▶ _Source document_

— start —

The week's big news, and how's it's being spun.
Dec. 20 1998 3:30 AM

The Clintometer is back. Click here for the latest update.


Incoming House Speaker Bob Livingston confessed to adultery. "I have on occasion strayed from my marriage," he said. Roll Call broke the story (there are rumors it may have come through Hustler), and Livingston spilled the beans to his Republican colleagues to head off the story. Livingston's spins: 1) "I sought marriage and spiritual counseling and have received forgiveness from my wife and family." 2) "I was running for speaker, not sainthood." 3) "These indiscretions were not with employees on my staff." 4) "I have never been asked to testify under oath about them." 5) "To avoid harm to others," he won't say more. 6) "Individuals working together with the media" are out to get all us Republicans. 7) "I will not be intimidated." Journalists gleefully anticipated that Democrats would exploit the story in Friday's House impeachment debate. But Republicans embraced Livingston, said his case is different from Clinton's, and suggested that the real villains are Clinton defenders, who are leaking nasty stories about Republicans. (12/18/98)


The United States continued to bomb Iraq. Military briefers say the first day of missiles destroyed Saddam Hussein's military headquarters and four barracks at weapons sites. The international debate is over whether the attack was justified. Russia and China called U.N. weapons inspection chief Richard Butler an American pawn and demanded his resignation, but nobody seems angry enough about the attack to make a serious effort to stop it. The prevailing view is that force may not achieve success in disarming Iraq, but diplomacy had definitely achieved failure. (12/18/98)

— end —

▶ _Problems to work on_
- A) Please quote the news roundup between "The United States" and "achieved failure. (12/18/98)", inclusive.
- B) Write the next part of the news roundup, picking up after its final sentence.

▶ _Available data_
— start —

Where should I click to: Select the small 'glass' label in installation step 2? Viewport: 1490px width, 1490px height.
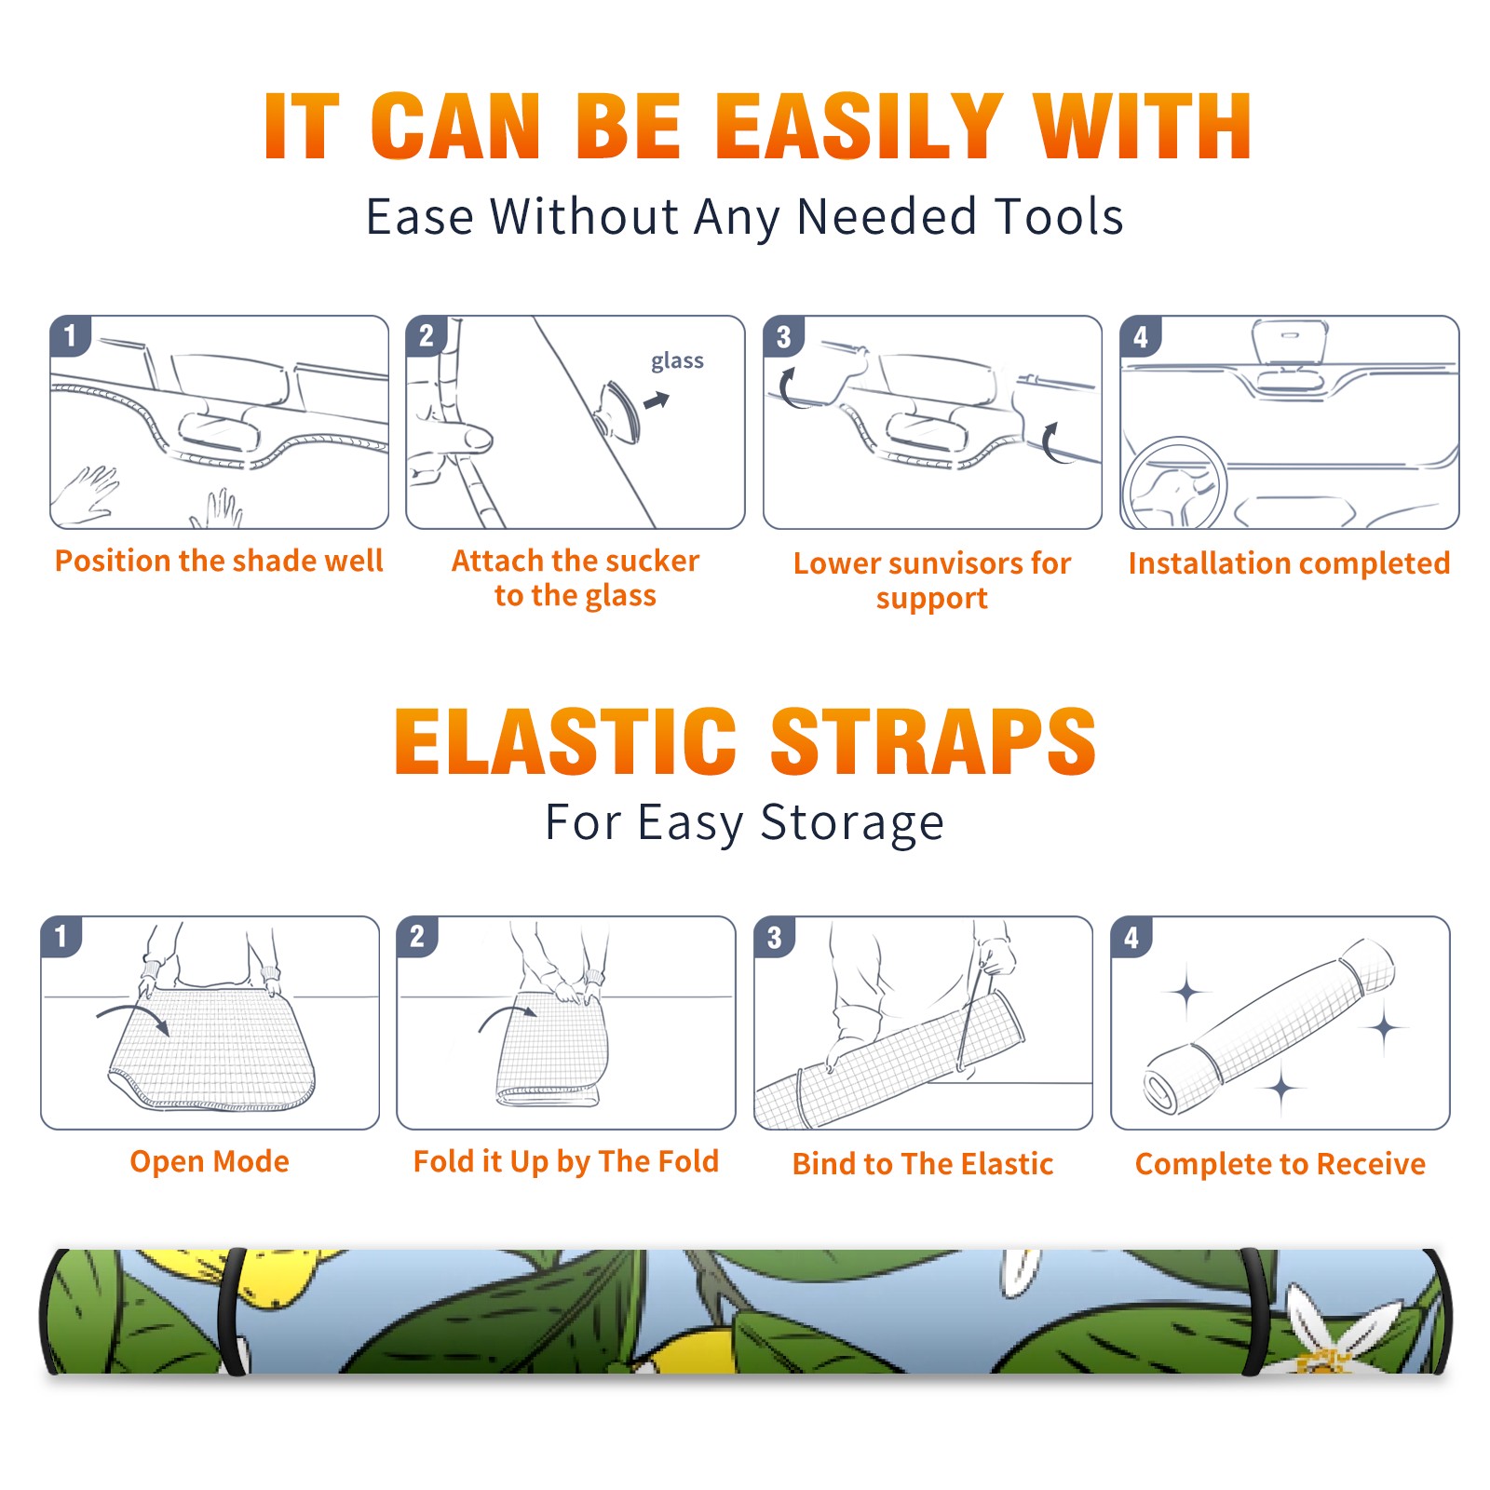coord(677,360)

— end —

▶ _Response list_
- A)
The United States continued to bomb Iraq. Military briefers say the first day of missiles destroyed Saddam Hussein's military headquarters and four barracks at weapons sites. The international debate is over whether the attack was justified. Russia and China called U.N. weapons inspection chief Richard Butler an American pawn and demanded his resignation, but nobody seems angry enough about the attack to make a serious effort to stop it. The prevailing view is that force may not achieve success in disarming Iraq, but diplomacy had definitely achieved failure. (12/18/98)

- B)
The House began debating impeachment. The chief controversy is whether the impeachment vote and the Iraq bombing should be going on simultaneously. Republicans blame Clinton for bombing Iraq just when the GOP was about to begin the impeachment debate. Democrats blame Republicans for beginning the impeachment debate just after Clinton began the bombing. Senate Majority Leader Trent Lott is taking the brunt of editorial criticism for questioning the bombing and Clinton's motives. Each party impugns the other's integrity and patriotism while calling the other party shamelessly cynical for impugning its own integrity and patriotism. For a roundup of the spins, see Slate's "Frame Game" on the latest "wag the dog" charges. (12/18/98)


Israeli implementation of the Wye peace agreement is collapsing. First, Prime Minister Benjamin Netanyahu halted Israel's promised troop withdrawals from the West Bank because of Palestinian violence. Then President Clinton went to Israel and the Gaza Strip, supervised the Palestinians' annulment of their charter language calling for Israel's destruction, and urged Netanyahu to resume troop withdrawals. Netanyahu refused, arguing that Palestinian leaders must take further steps against terrorism and renounce their aspirations to statehood. Now Netanyahu says that if Israel's parliament fails to endorse his policies by next week, he will call new elections. The opposition Labor Party, which accuses Netanyahu of trying to kill the peace process, welcomed the opportunity to get rid of him. The idealistic spin: Netanyahu wants the Palestinians to accept his conditions so peace can go forward. The cynical spin: He wants the Palestinians to reject his conditions so he can posture against them in the election. (12/16/98)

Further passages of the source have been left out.